Durante um atendimento psicológico, a psicóloga acompanhou uma mulher cisgênero que relatou sofrer violência psicológica em seu relacionamento conjugal. Essa psicóloga percebeu que a cliente demonstrava grande dificuldade em romper o vínculo abusivo devido à dependência financeira. Além disso, expressou receio de ser julgada e patologizada por sua situação.
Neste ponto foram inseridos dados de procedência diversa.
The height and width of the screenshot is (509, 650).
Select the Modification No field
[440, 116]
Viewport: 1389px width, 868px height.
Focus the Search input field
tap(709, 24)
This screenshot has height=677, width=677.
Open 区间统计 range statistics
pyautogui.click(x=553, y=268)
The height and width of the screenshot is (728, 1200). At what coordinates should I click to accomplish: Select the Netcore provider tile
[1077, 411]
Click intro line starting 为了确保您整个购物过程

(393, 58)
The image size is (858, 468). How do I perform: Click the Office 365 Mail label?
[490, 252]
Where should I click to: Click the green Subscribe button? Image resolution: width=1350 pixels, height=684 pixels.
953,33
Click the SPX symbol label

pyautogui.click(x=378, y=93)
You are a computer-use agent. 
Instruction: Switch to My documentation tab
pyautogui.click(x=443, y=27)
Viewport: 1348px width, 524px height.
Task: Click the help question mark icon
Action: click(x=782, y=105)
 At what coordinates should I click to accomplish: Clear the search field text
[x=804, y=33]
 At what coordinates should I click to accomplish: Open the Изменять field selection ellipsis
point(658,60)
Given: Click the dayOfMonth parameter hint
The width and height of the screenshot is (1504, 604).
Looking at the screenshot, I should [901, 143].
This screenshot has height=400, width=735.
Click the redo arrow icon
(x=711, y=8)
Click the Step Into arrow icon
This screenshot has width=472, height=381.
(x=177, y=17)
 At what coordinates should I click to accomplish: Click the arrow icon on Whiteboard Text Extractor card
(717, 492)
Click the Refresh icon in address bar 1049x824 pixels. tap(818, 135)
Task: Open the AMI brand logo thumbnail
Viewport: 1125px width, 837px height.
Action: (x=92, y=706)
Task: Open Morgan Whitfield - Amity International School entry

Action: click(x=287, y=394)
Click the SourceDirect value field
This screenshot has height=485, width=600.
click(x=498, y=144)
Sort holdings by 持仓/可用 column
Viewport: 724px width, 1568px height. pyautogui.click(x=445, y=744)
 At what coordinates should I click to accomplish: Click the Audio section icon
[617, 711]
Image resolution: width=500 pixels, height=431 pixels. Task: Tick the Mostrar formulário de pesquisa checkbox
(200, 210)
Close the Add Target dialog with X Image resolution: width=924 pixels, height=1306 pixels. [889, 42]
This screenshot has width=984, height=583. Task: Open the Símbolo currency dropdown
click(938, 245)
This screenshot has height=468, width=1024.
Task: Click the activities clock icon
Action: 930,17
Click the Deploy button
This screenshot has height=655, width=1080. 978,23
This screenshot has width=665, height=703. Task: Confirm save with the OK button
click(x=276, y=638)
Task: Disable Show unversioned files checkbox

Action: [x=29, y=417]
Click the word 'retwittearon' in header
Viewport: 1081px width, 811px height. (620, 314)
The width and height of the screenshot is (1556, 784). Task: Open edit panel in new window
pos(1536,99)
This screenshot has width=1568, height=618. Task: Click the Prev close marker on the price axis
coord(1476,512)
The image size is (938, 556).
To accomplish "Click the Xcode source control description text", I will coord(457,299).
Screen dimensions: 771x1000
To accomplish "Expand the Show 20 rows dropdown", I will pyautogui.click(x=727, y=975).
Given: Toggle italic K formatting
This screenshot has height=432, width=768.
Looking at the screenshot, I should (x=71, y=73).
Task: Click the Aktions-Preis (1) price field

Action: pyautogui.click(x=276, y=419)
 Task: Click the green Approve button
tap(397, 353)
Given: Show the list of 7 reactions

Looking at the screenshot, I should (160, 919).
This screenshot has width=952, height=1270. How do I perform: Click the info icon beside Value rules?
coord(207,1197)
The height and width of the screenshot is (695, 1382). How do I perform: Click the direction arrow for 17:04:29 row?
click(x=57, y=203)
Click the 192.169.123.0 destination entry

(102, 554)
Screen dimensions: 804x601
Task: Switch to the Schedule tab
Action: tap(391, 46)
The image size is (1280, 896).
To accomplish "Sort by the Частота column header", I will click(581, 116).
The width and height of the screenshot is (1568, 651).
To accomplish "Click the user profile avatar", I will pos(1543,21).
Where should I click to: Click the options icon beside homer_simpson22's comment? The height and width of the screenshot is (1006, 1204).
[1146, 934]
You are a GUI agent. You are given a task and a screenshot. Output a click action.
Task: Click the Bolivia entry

De acordo com a Resolução CFP nº 8/2020, a psicóloga, nesse caso, deverá:
- A)Informar diretamente a rede de proteção local sobre a situação da cliente, sem consultá-la, para acelerar a intervenção.
Errada, porque comunicar a rede sem consentimento e sem avaliar o caso com a cliente desrespeita sua autonomia e pode aumentar a sensação de exposição e revitimização.
- B)Promover um ambiente acolhedor, buscando fortalecer a autonomia da cliente e evitar qualquer forma de estigmatização ou revitimização.
Certa, porque a Resolução CFP nº 8/2020 orienta acolhimento, fortalecimento da autonomia e rejeição de qualquer forma de estigmatização ou revitimização.
- C)Conduzir a cliente a reconhecer sua dependência emocional e financeira como uma patologia que precisa ser tratada com intervenção médica.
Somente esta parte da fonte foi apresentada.